Toutefois, si le programme du 7 mars fait consensus dans l’intersyndicale, c’est moins vrai de la suite des opérations. Passé cette date, a prévenu le patron de la CGT, Philippe Martinez, « si le gouvernement continue à s’entêter […] oui, il faudra passer à la vitesse supérieure avec des actions plus marquées, plus longues, des grèves plus dures, plus nombreuses, plus massives et reconductibles ». Un scénario que refuse encore d’évoquer Laurent Berger. « On a décidé hier d’un communiqué où il est écrit le 7 [mars], il n’y a rien d’écrit d’autre […] Si vous voulez me demander si la ligne de la CFDT est la même en toutes circonstances que la CGT, la réponse est non. » Samedi toutefois, l’intersyndicale (CGT, FO, Unsa, CFE-CGC) de la RATP a appelé, pour la première fois dans ce mouvement, à une grève reconductible à partir du 7 mars.

Il n’en fallait pas plus, côté gouvernement, pour dénoncer un projet de « blocage » du pays. « On peut contester une réforme mais en aucun cas on ne doit porter atteinte à ce qui est un droit fondamental pour les Français : déposer ses enfants le matin à l’école, prendre un RER ou un bus pour aller bosser, faire son plein d’essence », prévient Aurore Bergé, pour qui les syndicats « ont conscience qu’ils n’ont pas intérêt à emprunter cette voie ». A quoi s’ajoute, pour de nombreux Français, la difficulté de mener une grève prolongée alors que l’inflation pèse lourd. « Ça me coûte très cher, exposait Sylvie, comptable, interrogée par Libé lors de la manifestation de samedi, à Nice.

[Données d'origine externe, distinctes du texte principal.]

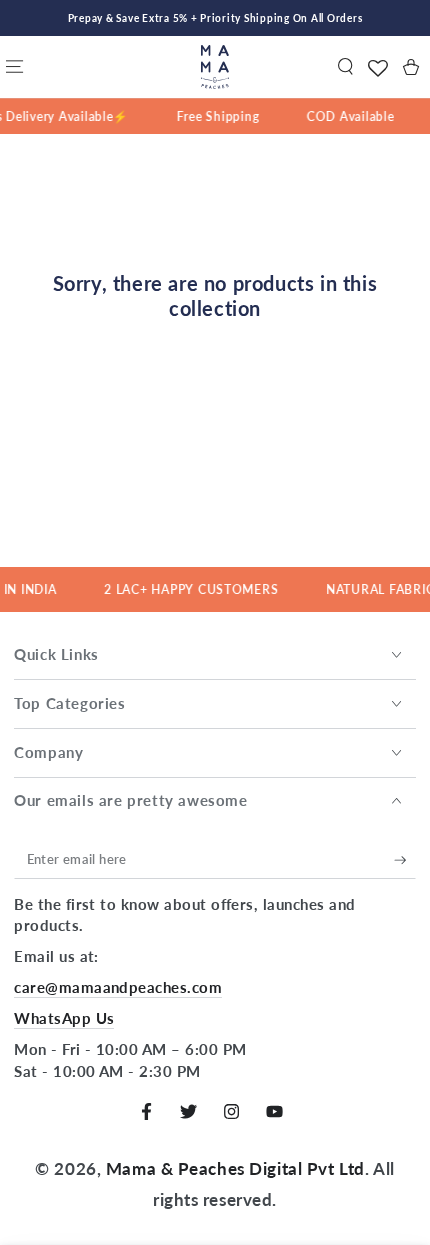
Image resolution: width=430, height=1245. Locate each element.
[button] (345, 67)
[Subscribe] (405, 860)
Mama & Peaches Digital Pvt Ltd (235, 1168)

Je perds 92 euros à chaque fois. Il faut être conscient que tout le monde ne peut pas se le permettre, surtout avec l’inflation. Comment on fait à la fin du mois ? Ce n’est pas possible. » Agente des services hospitaliers, Leslie souffre du même dilemme. « C’est la première fois que je viens. D’habitude, à chaque fois que je veux faire grève, je perds 75 euros. Et surtout, je suis réquisitionnée. »

Malgré ces difficultés, un sondage réalisé par Viavoice pour Libé, début février, a de quoi conforter les syndicats : 63% des sondés soutenaient le mouvement, 5 % souhaitaient le voir « s’intensifier », et 41% jugeaient que des blocages « renforceraient » sa crédibilité, contre 43% pensant l’inverse. Durcir le mouvement « est un risque, mais pour l’instant, l’opinion publique nous incite à le prendre, estime Laurent Escure, de l’Unsa. Les Français acceptent les blocages quand ils sentent que la bataille est légitime et gagnable. Souvenez-vous du CPE [contrat première embauche en 2006], de 1995 [plan Juppé] et de 1986 [projet de loi Devaquet sur les universités]. La statistique joue pour nous. » Et avec un peu d’huile de coude, le rapport de force aussi.